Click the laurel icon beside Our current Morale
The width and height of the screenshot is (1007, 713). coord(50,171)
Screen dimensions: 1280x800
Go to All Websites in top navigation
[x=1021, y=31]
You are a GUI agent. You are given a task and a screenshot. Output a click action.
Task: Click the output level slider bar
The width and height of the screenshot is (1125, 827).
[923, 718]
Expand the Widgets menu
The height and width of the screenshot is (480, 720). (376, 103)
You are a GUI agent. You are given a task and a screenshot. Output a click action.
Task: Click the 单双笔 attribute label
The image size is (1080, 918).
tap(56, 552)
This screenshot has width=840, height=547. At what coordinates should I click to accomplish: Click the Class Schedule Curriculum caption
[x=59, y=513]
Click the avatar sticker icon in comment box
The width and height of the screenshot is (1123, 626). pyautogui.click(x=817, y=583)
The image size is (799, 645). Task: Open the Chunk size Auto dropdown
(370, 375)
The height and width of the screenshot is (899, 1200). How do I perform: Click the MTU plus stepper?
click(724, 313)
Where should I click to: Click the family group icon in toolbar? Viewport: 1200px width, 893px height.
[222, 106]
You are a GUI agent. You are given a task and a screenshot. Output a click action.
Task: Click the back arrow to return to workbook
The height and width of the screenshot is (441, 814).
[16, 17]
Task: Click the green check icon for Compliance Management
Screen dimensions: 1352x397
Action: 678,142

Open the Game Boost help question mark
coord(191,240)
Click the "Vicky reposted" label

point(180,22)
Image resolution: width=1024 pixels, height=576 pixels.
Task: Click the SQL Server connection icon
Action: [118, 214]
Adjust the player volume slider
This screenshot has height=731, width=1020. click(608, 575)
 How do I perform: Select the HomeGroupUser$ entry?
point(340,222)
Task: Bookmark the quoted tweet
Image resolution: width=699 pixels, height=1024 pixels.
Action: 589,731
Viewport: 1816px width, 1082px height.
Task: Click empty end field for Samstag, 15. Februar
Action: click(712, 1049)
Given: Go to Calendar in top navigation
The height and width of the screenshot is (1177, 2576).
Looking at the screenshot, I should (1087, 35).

· · · ·

▶ [TASK PROMPT]: In the material above, locate the line containing "Where should I" and the line containing "Task: Click the green". Transcribe exactly those two lines and every line between them, and nothing more.

▶ [SOLUTION TO THIS PROBLEM]:
Where should I click to: Click the family group icon in toolbar? Viewport: 1200px width, 893px height.
[222, 106]
You are a GUI agent. You are given a task and a screenshot. Output a click action.
Task: Click the back arrow to return to workbook
The height and width of the screenshot is (441, 814).
[16, 17]
Task: Click the green check icon for Compliance Management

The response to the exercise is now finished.